According to Australian Ethical (AE) CIO Ludovic Theau, multiple outcomes are feasible. The key is to prepare for any.

“Obviously, the current environment remains uncertain; we could see a scenario where markets do very well this year, or we could go into a recession,” Theau tells The Inside Adviser. “What we’ve been focused on is positioning the portfolio in a way that we can accommodate any situation. Diversification is critical to us, of course; some level of downside protection is also critical, but we can’t give up on the growth alternatives, especially if there are positive scenarios ahead.”

  • “We tend to be a systematic global equities investor so we’re looking at developing our active global equities capability. We’re also looking actively at private markets, and infrastructure and renewable energy remains an attractive asset class, especially if you’re trying to diversify your risk profile. Sectors where we’re still cautious? Property, obviously, and particularly commercial properties with the change to a combination of office and remote working we’ve seen post Covid.”

    But sky-high valuations in global equities, and specifically the tech sector responsible for nearly the entire index return, are cause for some consternation – especially in a benchmark constrained environment. AE still has a bias towards small caps; they’re a good place to contribute to the energy transition and effect impact. And while it’s seeing discounts on illiquid assets, they aren’t yet steep enough.

    “The challenge is trying to assess the quantum of discount you can expect on the assets and whether you plunge into the market today or not? We might be faced with a scenario where the venture and private equity markets suffer for the next couple of years, so is now the right time to play? We’re still exploring that.”

    While AE has “very strong capabilities” in domestic equities and multi-asset, Theau wants to keep growing its capabilities across other asset classes.

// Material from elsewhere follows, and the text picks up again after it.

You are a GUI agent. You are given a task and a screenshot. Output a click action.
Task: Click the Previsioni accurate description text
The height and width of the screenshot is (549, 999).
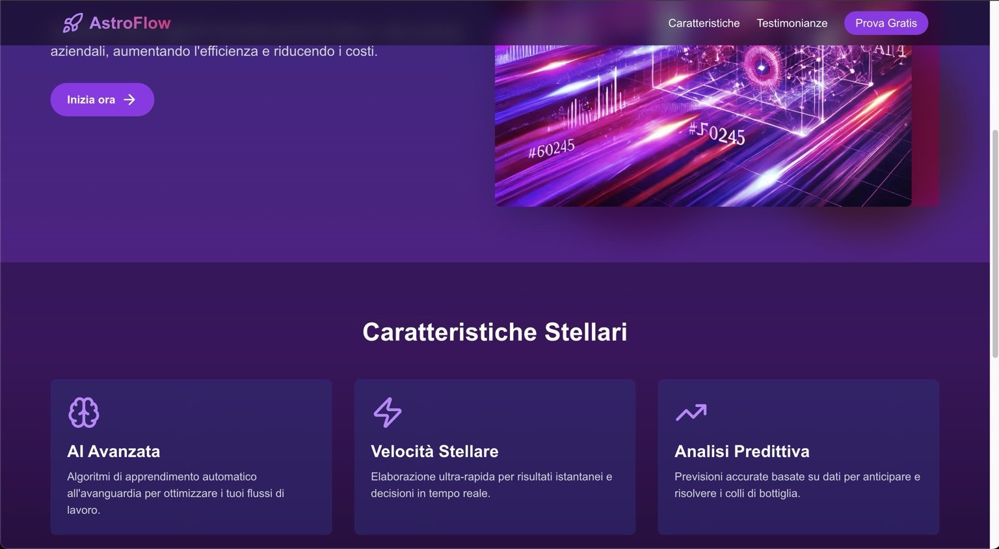pos(797,485)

Fixed income, global equities, and private markets are the three sectors where it’s ready to “push more”.

    “We need to move to being more active in global equities. That could potentially mean partnerships with offshore players or acquiring to expand our in-house capabilities in global equities. So that’s all ahead of us.”

    The merger with Christian Super in late 2022 brought around 30,000 new members and a private markets portfolio. It also precipitated a shake-up with its administrators, with the company switching from Link and Mercer to GROW Inc. But the most obvious benefit is the $2 billion of FUM it added.

    “We’ve got more critical mass, so more market power,” Theau says. “In terms of diversification and risk, acquiring assets and expertise in private markets has been quite beneficial. Impact investing is a big thematic these days and Christian Super was a well-established impact investor.”

    Theau joined AE after 10 years at Clean Energy Finance Corporation (CEFC) and wants to help set AE on a similar growth trajectory.

    “Australian Ethical has got this strong growth trajectory, and so for me it’s the same scenario as for the CEFC. We’re taking a $10 billion business and aiming to double or treble the size of our organisation by 2030; the challenge and excitement for me is taking our company to another level.”